## [To do]
Your answer should be a single number: how many lines in the data below hold the string "title".

## [Stored data entries]
┏━━
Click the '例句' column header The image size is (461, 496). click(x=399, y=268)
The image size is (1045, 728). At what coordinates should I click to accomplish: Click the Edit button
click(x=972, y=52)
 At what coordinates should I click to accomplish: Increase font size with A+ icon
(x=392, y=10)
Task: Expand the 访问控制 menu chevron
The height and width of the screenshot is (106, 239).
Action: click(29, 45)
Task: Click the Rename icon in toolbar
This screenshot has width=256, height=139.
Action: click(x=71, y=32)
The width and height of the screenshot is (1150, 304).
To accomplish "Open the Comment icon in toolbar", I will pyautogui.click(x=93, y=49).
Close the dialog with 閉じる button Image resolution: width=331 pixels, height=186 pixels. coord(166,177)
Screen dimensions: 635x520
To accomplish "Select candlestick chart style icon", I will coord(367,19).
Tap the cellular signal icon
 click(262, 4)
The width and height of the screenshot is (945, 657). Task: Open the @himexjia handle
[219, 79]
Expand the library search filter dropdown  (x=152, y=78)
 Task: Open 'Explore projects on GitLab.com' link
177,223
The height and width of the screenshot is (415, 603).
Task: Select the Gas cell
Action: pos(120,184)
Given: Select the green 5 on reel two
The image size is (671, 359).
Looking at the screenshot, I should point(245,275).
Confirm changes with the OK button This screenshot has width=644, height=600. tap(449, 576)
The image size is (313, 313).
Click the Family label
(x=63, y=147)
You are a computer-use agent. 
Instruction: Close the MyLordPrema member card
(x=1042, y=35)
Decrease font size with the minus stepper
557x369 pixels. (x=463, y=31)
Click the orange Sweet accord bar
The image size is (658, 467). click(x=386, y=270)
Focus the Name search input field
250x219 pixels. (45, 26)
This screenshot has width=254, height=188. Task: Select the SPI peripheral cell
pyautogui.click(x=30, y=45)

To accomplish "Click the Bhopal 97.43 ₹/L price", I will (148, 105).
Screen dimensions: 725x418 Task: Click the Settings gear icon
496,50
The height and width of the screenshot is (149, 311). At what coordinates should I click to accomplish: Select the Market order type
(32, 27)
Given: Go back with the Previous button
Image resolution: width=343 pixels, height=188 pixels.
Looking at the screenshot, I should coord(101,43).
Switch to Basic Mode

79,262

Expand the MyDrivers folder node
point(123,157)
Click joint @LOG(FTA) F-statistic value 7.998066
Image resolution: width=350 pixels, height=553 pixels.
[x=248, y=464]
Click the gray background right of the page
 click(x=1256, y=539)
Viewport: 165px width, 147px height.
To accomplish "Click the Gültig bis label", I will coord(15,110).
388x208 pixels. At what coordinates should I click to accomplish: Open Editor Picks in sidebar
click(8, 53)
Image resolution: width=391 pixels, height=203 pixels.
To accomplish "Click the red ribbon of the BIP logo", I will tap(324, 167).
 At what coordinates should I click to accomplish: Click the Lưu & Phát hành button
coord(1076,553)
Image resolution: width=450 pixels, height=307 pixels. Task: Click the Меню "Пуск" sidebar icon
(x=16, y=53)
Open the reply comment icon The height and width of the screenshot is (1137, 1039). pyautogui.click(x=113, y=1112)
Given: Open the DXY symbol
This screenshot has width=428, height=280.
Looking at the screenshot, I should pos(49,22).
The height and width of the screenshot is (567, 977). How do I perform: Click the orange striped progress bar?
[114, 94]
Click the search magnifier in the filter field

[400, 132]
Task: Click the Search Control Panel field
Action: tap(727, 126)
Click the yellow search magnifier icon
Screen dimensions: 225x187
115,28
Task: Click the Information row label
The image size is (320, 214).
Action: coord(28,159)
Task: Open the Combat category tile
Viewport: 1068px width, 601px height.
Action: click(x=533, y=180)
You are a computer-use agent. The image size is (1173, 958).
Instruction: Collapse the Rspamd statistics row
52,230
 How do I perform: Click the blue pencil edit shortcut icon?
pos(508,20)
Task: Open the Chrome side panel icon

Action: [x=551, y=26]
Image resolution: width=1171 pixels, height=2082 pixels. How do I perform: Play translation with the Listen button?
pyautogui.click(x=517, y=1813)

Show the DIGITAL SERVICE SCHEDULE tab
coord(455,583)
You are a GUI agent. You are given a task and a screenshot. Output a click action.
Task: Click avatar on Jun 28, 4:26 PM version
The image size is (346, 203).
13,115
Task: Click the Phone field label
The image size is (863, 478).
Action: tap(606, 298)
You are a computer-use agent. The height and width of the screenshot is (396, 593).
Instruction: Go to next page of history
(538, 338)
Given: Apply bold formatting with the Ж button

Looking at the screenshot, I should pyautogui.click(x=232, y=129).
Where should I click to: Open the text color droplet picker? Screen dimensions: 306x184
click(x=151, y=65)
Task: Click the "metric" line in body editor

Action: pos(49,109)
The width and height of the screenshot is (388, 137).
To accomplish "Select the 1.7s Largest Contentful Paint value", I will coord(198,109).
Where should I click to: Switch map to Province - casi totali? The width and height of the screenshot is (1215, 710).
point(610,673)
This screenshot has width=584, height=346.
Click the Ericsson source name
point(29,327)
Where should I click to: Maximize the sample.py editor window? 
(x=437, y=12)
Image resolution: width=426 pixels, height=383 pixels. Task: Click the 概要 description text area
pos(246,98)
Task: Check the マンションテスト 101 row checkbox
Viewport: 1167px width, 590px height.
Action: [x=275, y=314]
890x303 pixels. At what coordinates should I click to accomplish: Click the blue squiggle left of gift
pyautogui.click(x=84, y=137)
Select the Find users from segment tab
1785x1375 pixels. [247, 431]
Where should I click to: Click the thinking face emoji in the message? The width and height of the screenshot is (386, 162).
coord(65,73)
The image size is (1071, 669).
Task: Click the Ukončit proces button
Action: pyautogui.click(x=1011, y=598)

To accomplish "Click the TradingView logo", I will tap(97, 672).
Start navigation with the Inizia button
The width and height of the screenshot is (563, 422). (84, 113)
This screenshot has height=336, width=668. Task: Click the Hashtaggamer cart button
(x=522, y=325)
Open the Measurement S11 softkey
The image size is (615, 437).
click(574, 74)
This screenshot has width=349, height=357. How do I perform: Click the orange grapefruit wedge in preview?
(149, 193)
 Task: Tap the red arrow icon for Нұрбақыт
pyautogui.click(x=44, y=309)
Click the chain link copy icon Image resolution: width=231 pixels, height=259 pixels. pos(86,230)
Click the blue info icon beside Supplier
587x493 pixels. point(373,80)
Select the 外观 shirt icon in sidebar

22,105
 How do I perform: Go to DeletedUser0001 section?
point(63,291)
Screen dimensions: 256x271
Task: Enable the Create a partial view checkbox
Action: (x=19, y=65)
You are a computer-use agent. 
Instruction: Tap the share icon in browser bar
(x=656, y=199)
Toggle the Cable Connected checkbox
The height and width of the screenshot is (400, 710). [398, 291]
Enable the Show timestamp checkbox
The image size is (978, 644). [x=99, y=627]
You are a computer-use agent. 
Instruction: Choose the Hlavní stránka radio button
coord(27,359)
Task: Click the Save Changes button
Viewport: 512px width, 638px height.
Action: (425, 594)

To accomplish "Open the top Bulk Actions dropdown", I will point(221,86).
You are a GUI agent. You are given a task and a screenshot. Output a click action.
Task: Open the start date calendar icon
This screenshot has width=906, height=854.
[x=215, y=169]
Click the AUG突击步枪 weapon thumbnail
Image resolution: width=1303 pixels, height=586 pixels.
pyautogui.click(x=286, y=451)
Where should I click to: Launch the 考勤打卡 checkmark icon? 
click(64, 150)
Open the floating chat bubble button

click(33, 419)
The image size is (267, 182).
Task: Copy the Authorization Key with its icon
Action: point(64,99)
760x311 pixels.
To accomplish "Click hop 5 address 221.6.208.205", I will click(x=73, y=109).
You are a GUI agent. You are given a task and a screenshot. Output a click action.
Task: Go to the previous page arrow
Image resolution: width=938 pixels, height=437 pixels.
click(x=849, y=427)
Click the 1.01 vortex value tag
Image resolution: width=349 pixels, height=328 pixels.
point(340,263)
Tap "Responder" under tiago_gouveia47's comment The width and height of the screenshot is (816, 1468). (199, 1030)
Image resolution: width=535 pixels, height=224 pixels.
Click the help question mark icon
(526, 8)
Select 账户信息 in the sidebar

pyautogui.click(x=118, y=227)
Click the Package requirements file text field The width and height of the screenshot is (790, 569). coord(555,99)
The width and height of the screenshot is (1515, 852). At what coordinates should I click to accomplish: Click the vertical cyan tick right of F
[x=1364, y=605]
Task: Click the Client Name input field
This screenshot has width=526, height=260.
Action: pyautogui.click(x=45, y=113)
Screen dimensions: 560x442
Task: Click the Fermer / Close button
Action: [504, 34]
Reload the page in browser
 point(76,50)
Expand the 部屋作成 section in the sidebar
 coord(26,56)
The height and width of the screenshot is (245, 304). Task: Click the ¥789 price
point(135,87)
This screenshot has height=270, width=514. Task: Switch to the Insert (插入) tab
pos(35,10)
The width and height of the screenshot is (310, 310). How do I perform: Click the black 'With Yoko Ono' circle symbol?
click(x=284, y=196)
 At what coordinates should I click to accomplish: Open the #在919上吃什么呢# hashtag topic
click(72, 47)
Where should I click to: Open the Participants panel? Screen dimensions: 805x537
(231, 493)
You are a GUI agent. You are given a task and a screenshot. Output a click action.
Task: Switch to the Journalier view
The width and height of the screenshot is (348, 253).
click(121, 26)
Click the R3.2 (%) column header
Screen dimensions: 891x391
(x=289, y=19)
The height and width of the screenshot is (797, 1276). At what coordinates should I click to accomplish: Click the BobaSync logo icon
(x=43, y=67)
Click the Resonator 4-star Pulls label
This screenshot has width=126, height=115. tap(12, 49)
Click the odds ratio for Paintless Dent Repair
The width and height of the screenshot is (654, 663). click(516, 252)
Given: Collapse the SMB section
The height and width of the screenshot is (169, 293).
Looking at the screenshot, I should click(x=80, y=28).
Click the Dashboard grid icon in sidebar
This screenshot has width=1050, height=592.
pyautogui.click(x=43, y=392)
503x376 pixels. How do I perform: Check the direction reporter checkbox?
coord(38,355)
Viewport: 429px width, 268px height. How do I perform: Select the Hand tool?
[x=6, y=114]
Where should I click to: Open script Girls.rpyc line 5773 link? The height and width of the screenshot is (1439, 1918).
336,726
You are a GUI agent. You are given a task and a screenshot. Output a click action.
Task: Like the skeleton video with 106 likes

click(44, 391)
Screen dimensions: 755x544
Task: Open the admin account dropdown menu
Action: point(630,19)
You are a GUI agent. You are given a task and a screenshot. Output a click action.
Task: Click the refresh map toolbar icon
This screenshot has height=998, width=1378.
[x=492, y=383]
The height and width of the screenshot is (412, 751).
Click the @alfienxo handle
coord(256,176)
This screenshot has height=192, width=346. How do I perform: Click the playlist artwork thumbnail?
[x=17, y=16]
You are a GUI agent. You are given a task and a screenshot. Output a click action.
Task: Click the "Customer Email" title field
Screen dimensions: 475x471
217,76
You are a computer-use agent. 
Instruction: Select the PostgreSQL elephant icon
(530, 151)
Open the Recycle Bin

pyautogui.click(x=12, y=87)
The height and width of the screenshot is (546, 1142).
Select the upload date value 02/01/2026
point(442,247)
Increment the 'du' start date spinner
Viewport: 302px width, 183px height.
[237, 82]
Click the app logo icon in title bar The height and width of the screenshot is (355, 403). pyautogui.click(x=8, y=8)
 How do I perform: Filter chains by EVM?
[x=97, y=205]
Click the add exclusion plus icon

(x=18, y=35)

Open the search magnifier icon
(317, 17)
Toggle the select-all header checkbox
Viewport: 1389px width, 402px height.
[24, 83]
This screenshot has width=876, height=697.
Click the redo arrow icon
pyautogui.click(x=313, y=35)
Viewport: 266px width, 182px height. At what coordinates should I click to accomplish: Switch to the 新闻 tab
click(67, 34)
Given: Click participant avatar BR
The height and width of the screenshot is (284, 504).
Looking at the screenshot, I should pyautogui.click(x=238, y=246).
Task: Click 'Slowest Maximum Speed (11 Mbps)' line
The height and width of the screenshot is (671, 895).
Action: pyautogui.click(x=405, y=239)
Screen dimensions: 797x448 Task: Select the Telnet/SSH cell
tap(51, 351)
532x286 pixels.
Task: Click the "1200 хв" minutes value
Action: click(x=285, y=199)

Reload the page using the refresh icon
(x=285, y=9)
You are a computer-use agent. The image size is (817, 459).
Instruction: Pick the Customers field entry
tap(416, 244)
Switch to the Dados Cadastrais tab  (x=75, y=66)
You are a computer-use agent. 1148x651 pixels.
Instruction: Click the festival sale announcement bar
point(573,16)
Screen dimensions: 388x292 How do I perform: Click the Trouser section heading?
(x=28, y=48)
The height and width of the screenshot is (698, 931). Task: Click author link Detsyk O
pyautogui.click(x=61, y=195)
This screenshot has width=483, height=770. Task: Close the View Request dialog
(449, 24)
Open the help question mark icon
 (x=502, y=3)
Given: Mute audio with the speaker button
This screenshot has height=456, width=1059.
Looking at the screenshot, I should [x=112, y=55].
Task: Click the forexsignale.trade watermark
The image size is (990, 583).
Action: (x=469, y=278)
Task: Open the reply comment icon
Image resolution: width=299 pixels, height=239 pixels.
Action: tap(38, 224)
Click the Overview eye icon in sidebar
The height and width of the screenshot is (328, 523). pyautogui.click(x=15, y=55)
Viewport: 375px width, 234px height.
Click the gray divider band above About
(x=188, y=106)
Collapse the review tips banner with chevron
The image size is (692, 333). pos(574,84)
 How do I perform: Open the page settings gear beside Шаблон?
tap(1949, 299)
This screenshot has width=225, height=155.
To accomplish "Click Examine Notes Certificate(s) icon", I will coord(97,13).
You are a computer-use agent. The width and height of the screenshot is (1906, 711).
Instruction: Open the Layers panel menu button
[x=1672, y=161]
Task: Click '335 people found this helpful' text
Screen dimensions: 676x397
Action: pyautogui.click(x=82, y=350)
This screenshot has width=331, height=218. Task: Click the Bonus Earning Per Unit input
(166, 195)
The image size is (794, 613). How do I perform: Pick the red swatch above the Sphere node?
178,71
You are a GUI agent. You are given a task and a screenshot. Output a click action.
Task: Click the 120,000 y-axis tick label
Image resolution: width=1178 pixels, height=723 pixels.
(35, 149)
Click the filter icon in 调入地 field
┗━━
## [Solution for this task]
2